Records from a collection.
■ ■ ■ ■ ■ ■ ■

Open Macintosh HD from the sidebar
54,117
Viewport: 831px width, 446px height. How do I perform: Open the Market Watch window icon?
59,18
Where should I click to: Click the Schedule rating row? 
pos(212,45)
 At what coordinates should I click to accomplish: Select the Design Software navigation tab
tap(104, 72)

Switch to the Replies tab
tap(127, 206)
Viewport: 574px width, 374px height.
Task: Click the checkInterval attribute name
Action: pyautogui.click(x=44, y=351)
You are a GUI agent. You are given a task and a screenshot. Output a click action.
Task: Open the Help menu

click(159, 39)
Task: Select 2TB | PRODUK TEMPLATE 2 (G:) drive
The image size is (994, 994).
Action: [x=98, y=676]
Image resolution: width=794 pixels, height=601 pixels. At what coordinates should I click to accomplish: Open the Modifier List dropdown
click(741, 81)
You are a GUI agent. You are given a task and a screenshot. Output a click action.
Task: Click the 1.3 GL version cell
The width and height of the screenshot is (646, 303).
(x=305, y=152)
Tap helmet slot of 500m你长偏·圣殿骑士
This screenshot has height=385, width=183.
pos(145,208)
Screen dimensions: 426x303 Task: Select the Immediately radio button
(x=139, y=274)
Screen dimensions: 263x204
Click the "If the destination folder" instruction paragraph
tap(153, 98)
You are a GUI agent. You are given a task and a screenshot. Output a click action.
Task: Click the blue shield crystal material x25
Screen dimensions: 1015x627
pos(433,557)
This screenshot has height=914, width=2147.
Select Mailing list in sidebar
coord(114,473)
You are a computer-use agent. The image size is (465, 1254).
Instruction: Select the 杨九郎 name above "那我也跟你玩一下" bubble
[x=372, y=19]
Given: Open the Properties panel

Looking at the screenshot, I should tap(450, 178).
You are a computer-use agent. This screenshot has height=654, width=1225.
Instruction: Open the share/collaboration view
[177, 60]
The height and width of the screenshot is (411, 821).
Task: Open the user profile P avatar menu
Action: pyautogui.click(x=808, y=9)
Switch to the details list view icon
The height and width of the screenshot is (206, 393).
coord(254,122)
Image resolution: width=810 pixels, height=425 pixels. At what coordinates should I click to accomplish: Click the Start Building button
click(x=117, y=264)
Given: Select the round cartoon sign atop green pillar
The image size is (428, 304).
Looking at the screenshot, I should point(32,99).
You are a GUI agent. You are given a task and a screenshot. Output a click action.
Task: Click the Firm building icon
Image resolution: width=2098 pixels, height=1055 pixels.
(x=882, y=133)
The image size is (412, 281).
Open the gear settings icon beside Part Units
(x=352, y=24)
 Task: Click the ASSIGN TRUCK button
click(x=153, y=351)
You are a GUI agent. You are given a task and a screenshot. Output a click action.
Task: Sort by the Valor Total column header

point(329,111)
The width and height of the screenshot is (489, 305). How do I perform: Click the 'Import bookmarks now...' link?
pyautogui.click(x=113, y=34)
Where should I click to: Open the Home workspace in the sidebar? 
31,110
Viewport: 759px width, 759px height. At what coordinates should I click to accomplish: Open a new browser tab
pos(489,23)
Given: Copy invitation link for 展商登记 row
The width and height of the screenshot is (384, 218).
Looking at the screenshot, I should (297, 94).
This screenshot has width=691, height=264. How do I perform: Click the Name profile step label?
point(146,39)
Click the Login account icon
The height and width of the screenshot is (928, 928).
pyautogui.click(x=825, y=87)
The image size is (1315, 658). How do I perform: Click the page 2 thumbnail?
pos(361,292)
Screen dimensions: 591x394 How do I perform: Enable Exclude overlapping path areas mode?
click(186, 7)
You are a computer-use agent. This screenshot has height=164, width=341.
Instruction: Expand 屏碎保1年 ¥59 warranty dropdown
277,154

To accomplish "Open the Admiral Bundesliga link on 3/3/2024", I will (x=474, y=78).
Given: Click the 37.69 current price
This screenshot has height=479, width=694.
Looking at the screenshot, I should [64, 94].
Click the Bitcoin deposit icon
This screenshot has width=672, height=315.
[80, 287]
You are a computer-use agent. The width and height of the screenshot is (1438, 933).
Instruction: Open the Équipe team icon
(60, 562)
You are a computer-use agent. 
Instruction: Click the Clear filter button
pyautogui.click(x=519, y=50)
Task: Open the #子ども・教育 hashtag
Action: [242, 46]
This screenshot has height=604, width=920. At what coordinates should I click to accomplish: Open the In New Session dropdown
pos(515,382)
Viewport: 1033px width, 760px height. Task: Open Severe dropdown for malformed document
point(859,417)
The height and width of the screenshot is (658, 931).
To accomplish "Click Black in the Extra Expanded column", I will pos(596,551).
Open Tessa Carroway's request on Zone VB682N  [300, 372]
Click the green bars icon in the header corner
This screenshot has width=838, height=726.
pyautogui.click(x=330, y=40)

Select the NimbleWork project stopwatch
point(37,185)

■ ■ ■ ■ ■ ■ ■

ASSIGNMENT. All of the data above should be set down word for word.

ANSWER TO THIS EXERCISE.
Open Macintosh HD from the sidebar
54,117
Viewport: 831px width, 446px height. How do I perform: Open the Market Watch window icon?
59,18
Where should I click to: Click the Schedule rating row? 
pos(212,45)
 At what coordinates should I click to accomplish: Select the Design Software navigation tab
tap(104, 72)

Switch to the Replies tab
tap(127, 206)
Viewport: 574px width, 374px height.
Task: Click the checkInterval attribute name
Action: pyautogui.click(x=44, y=351)
You are a GUI agent. You are given a task and a screenshot. Output a click action.
Task: Open the Help menu

click(159, 39)
Task: Select 2TB | PRODUK TEMPLATE 2 (G:) drive
The image size is (994, 994).
Action: [x=98, y=676]
Image resolution: width=794 pixels, height=601 pixels. At what coordinates should I click to accomplish: Open the Modifier List dropdown
click(741, 81)
You are a GUI agent. You are given a task and a screenshot. Output a click action.
Task: Click the 1.3 GL version cell
The width and height of the screenshot is (646, 303).
(x=305, y=152)
Tap helmet slot of 500m你长偏·圣殿骑士
This screenshot has height=385, width=183.
pos(145,208)
Screen dimensions: 426x303 Task: Select the Immediately radio button
(x=139, y=274)
Screen dimensions: 263x204
Click the "If the destination folder" instruction paragraph
tap(153, 98)
You are a GUI agent. You are given a task and a screenshot. Output a click action.
Task: Click the blue shield crystal material x25
Screen dimensions: 1015x627
pos(433,557)
This screenshot has height=914, width=2147.
Select Mailing list in sidebar
coord(114,473)
You are a computer-use agent. The image size is (465, 1254).
Instruction: Select the 杨九郎 name above "那我也跟你玩一下" bubble
[x=372, y=19]
Given: Open the Properties panel

Looking at the screenshot, I should tap(450, 178).
You are a computer-use agent. This screenshot has height=654, width=1225.
Instruction: Open the share/collaboration view
[177, 60]
The height and width of the screenshot is (411, 821).
Task: Open the user profile P avatar menu
Action: pyautogui.click(x=808, y=9)
Switch to the details list view icon
The height and width of the screenshot is (206, 393).
coord(254,122)
Image resolution: width=810 pixels, height=425 pixels. At what coordinates should I click to accomplish: Click the Start Building button
click(x=117, y=264)
Given: Select the round cartoon sign atop green pillar
The image size is (428, 304).
Looking at the screenshot, I should point(32,99).
You are a GUI agent. You are given a task and a screenshot. Output a click action.
Task: Click the Firm building icon
Image resolution: width=2098 pixels, height=1055 pixels.
(x=882, y=133)
The image size is (412, 281).
Open the gear settings icon beside Part Units
(x=352, y=24)
 Task: Click the ASSIGN TRUCK button
click(x=153, y=351)
You are a GUI agent. You are given a task and a screenshot. Output a click action.
Task: Sort by the Valor Total column header

point(329,111)
The width and height of the screenshot is (489, 305). How do I perform: Click the 'Import bookmarks now...' link?
pyautogui.click(x=113, y=34)
Where should I click to: Open the Home workspace in the sidebar? 
31,110
Viewport: 759px width, 759px height. At what coordinates should I click to accomplish: Open a new browser tab
pos(489,23)
Given: Copy invitation link for 展商登记 row
The width and height of the screenshot is (384, 218).
Looking at the screenshot, I should (297, 94).
This screenshot has width=691, height=264. How do I perform: Click the Name profile step label?
point(146,39)
Click the Login account icon
The height and width of the screenshot is (928, 928).
pyautogui.click(x=825, y=87)
The image size is (1315, 658). How do I perform: Click the page 2 thumbnail?
pos(361,292)
Screen dimensions: 591x394 How do I perform: Enable Exclude overlapping path areas mode?
click(186, 7)
You are a computer-use agent. This screenshot has height=164, width=341.
Instruction: Expand 屏碎保1年 ¥59 warranty dropdown
277,154

To accomplish "Open the Admiral Bundesliga link on 3/3/2024", I will (x=474, y=78).
Given: Click the 37.69 current price
This screenshot has height=479, width=694.
Looking at the screenshot, I should [64, 94].
Click the Bitcoin deposit icon
This screenshot has width=672, height=315.
[80, 287]
You are a computer-use agent. The width and height of the screenshot is (1438, 933).
Instruction: Open the Équipe team icon
(60, 562)
You are a computer-use agent. 
Instruction: Click the Clear filter button
pyautogui.click(x=519, y=50)
Task: Open the #子ども・教育 hashtag
Action: [242, 46]
This screenshot has height=604, width=920. At what coordinates should I click to accomplish: Open the In New Session dropdown
pos(515,382)
Viewport: 1033px width, 760px height. Task: Open Severe dropdown for malformed document
point(859,417)
The height and width of the screenshot is (658, 931).
To accomplish "Click Black in the Extra Expanded column", I will pos(596,551).
Open Tessa Carroway's request on Zone VB682N  [300, 372]
Click the green bars icon in the header corner
This screenshot has width=838, height=726.
pyautogui.click(x=330, y=40)

Select the NimbleWork project stopwatch
point(37,185)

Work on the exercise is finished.